Но я открыта к переменам. Готова оказаться там, где смогу разом охватить все цвета, которые так люблю, понять, что они такое, и научиться у них.
Я открыта новому.
После
На прошлой неделе Томас Чарльз, отец Мандей и Огаста Чарльза, подал против городских властей многомиллионный иск по делу неправомерной смерти – после того, как представители власти не смогли должным образом отреагировать на запросы школьных работников и социальных служб.
Этот иск вызвал раскол между городским советом и местными общественными деятелями. Тодд Харрис из Организации градостроения округа Колумбия считает, что это дело затрагивает фундаментальные проблемы.
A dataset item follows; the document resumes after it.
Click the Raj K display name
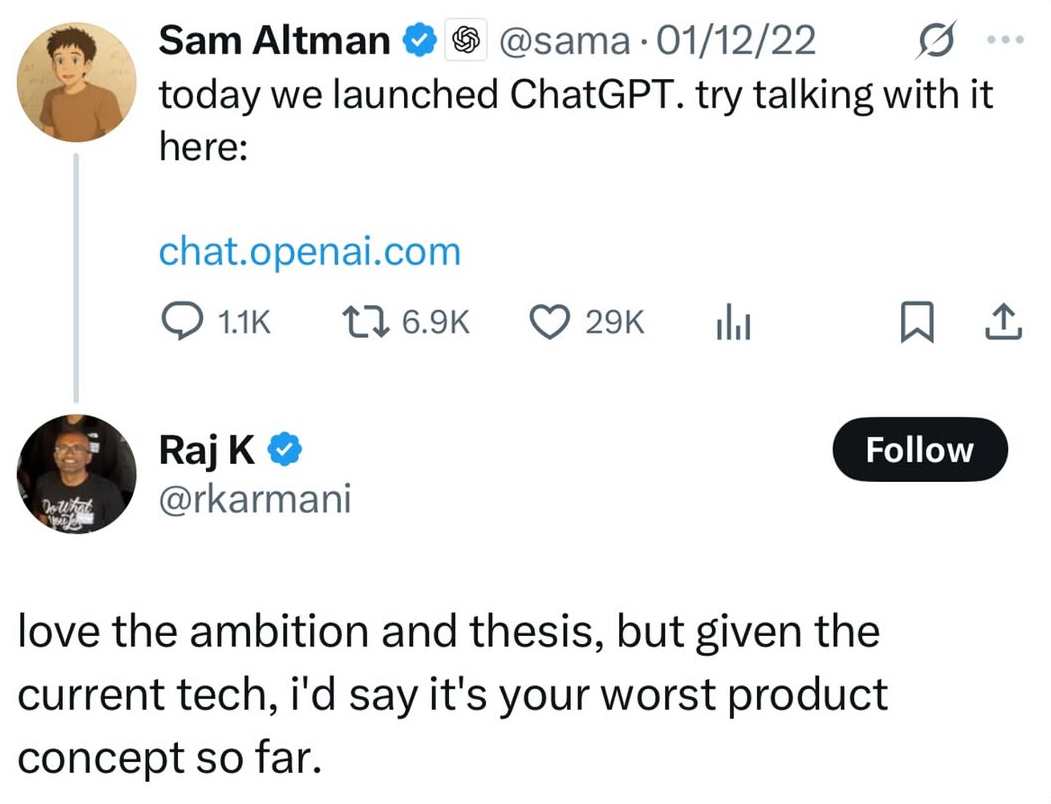This screenshot has width=1051, height=804. [x=207, y=451]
– Что ж, я думаю, это сводится к одному вопросу: кто на самом деле отвечает за ваше благополучие – ваша семья, правительство или ваша община?
Я терпеливо ждала в очереди к стойке «Старбакс». Ждала, пока она заметит меня. Ждала, чтобы мы встретились взглядами и по-настоящему увидели друг друга. Я шагнула вплотную к стойке, и она моргнула, вытирая руки о свой передник.
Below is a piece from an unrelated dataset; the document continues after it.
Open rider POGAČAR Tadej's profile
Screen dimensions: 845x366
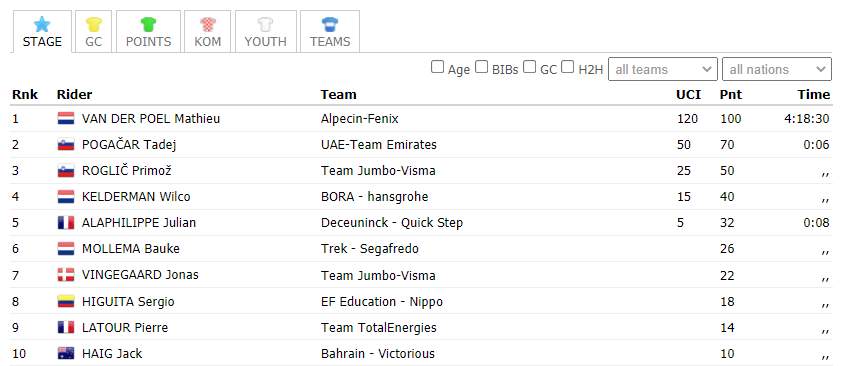coord(129,145)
– У тебя волосы теперь короче, – выпалила я. – И краснее. Скорее как томат, смешанный с вишней.
Эйприл хмыкнула.
– Значит, ты наконец-то вспомнила? Спустя столько времени, блин…
Я улыбнулась.
– Мне горячий шоколад.
Она кивнула и бросила через плечо:
– У меня перерыв!
Я должна была найти Эйприл. Поскольку верила, что она – более, чем кто-либо другой – будет честна со мной. Мы сели на скамью, имитирующую автобусное сиденье, и молча пили напитки.
– У меня всего пятнадцать минут, так что давай быстро.
– Сколько раз у меня было это?
– Дважды, – призналась она. – Но этот раз был самым долгим.
Я покачала головой.
– Странно, что ты мне подыгрывала.
– Можно подумать, у меня был выбор… Твоя мама упросила меня. Сказала, что это часть твоего «лечения» и что я должна «пожалеть» тебя. Ха! Почему это я должна жалеть тебя? Как будто это ты, а не я, потеряла всю свою семью!
Я прикусила губу, пытаясь побороть жгучее чувство вины.
– Так почему ты это сделала?
Эйприл покачала головой, на глаза ей навернулись слезы.
– Потому что ты никогда не прекращала искать ее. Никогда.